● To be done:
1. Answer these questions from the text on hot Jupiter research:
(a) Which planet did a group observe with eclipse mapping a few years later?
(b) What fellowship supported Rauscher during her postdoc period?
(c) What was the code she adapted for her own simulation originally developed for?
2. Rewrite the part of the text on hot Jupiter research between "Her group applied" and "brighter than others.", inclusive, putting "parent star" in place of "host star".

● Source excerpt:

The technique had been used in various areas of astronomy, but not yet applied to exoplanets. It works by measuring the change in light we see as a transiting planet moves behind its star. “If you watch the light coming from the system as a function of time,” says Rauscher, “you see this little dip in light, which was the light from the planet. Then, if you zoom in on that part of the measurement, the exact shape of how the light decreases tells you how much light had been coming from those different regions of the planet that are slowly being blocked off as the planet moves behind the star.”

Her group applied the technique to hot Jupiters, gas giants that sit closer to their host star than Mercury does to our sun. As the most easily observable exoplanets, hot Jupiters are the best targets for atmospheric characterization. The group ran several models, creating images that showed which parts of a planet would be hotter and brighter than others.

A key question was whether current instruments were good enough to measure the detailed shape of the light curve required to constrain the models. What they learned was that the field was right on the cusp of such precision. While it might be possible with Spitzer, they said, the forthcoming James Webb Space Telescope would easily be able to gather these measurements for the closest, hottest exoplanets.

Their assessment was confirmed a few years later, when a group used eclipse mapping to observe HD 189733b, Earth’s nearest hot Jupiter.

After this project, Rauscher began exploring whether astronomers could get information that would help them not just create a static temperature map of an exoplanet, but determine how variable its temperature patterns were. “One set of models we were looking at suggested some planets might have a lot of variability, with big, cold vortices roaming around their poles,” she says. To constrain these models, her group considered the value of observing a planet not just as it passed behind its star but across several orbits to see how much its light levels changed over time. Unusual shapes in these so-called “orbital phase curves,” they concluded, could indicate dramatic weather patterns sweeping cold spots into and out of view. As before, other groups were later able to use Spitzer to make these observations for a handful of planets.

By the time Rauscher was ready to embark on her thesis, she was hooked on the subject. So she decided that instead of working with others’ models, she’d set out to develop her own 3D computer simulation of hot Jupiters’ atmospheres. Starting with a code developed for Earth, she began adapting it and by the end of her graduate program had a working model.

Rauscher's 3D computer simulations of hot Jupiters’ atmospheres allow her to address questions such as how a planet's atmosphere may respond to a magnetic field.

Image credit: Emily Rauscher

She would continue to refine this model during her postdoc period, while adding new knowledge and methods to her repertoire. With the support of a NASA Carl Sagan Postdoctoral Fellowship, Rauscher decided to augment her astrophysics background with two years at the University of Arizona’s Department of Planetary Sciences in order to discover, she says, “the fundamental ways we learn about planets” – something generally not covered in astronomy curricula.

One of her projects involved working with planetary atmosphere expert Adam Showman, PhD, to study the deep atmospheres of hot Jupiters “These parts of the atmosphere are very unique,” says Rauscher. “In our solar system the atmospheres of the giant planets are quite thin. But for hot Jupiters they’re thick – and there’s this deep layer from which no light is emitted. Depending on the structure of that deep atmosphere, it might influence global properties of the planet in subtle but interesting ways. But because it doesn’t exist anywhere else we know of, we had to create a new model that could treat this strange, invisible part of the planet.”

● Data:
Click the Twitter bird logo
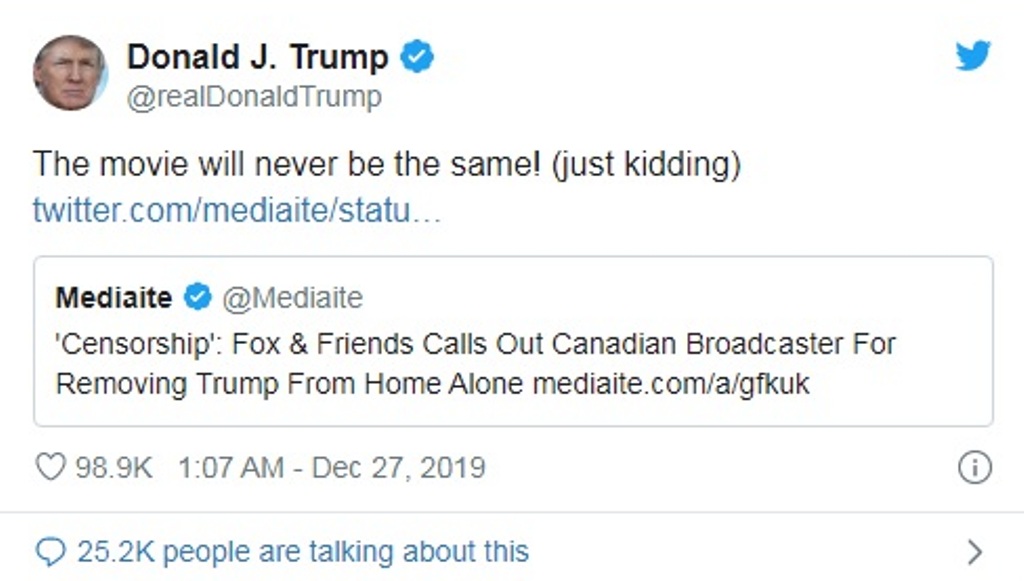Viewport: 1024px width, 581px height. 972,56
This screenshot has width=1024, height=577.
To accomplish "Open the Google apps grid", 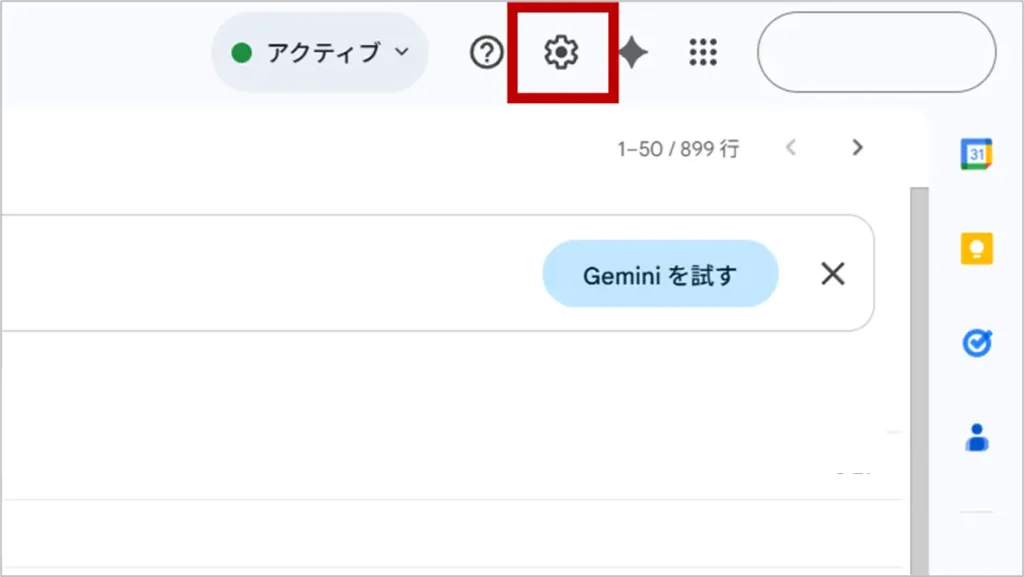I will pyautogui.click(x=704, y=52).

* * *

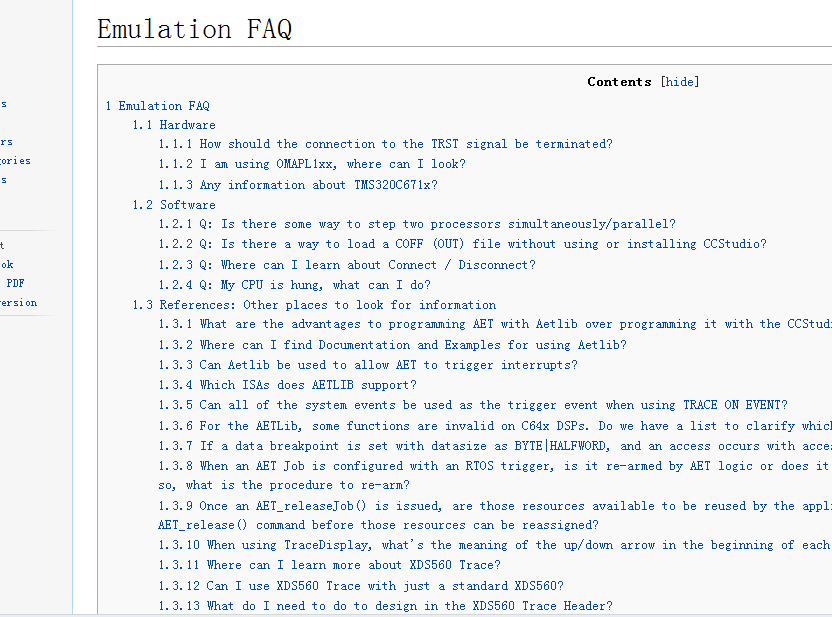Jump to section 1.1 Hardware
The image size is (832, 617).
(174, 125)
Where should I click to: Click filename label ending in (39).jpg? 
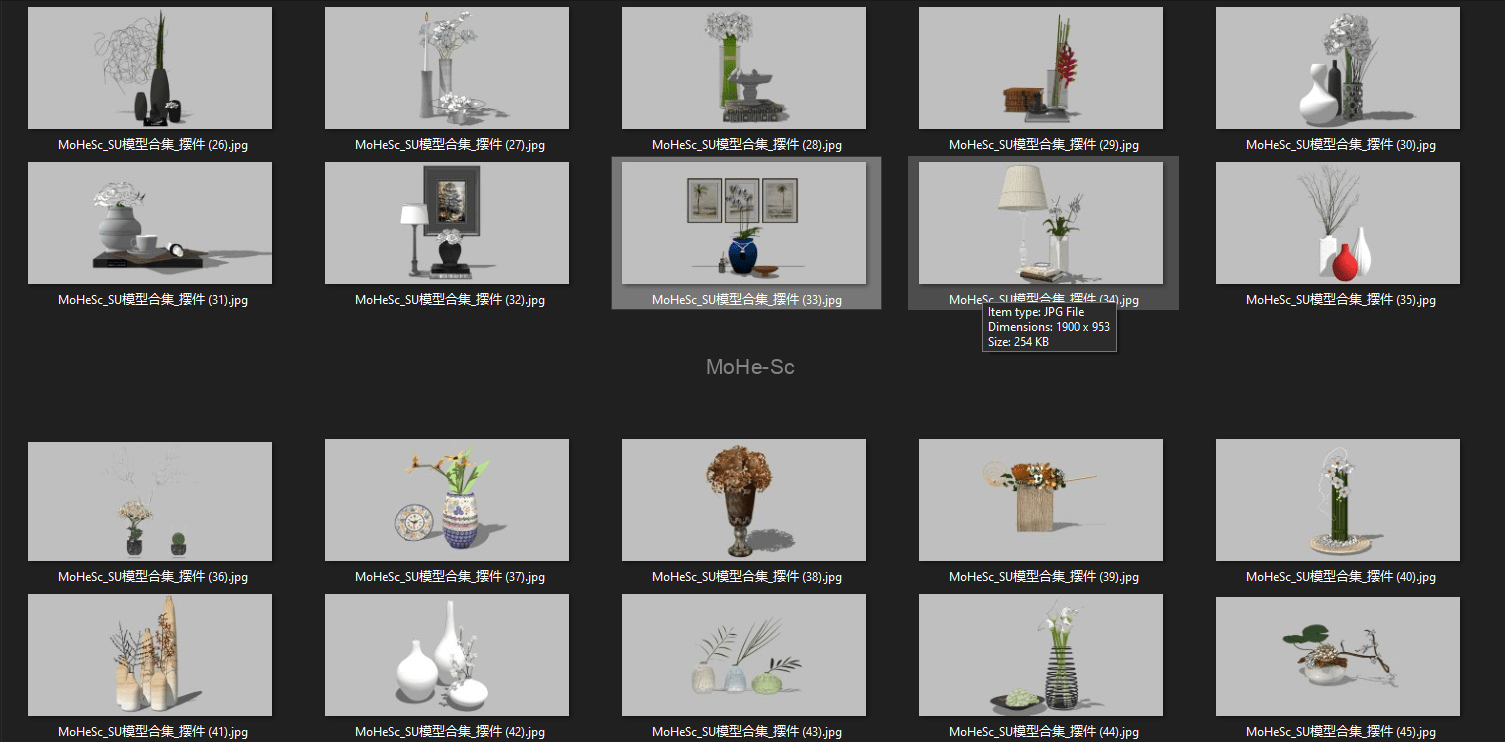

● Answers for this exercise:
1.
(a) HD 189733b
(b) A NASA Carl Sagan Postdoctoral Fellowship
(c) Earth

2.
Her group applied the technique to hot Jupiters, gas giants that sit closer to their parent star than Mercury does to our sun. As the most easily observable exoplanets, hot Jupiters are the best targets for atmospheric characterization. The group ran several models, creating images that showed which parts of a planet would be hotter and brighter than others.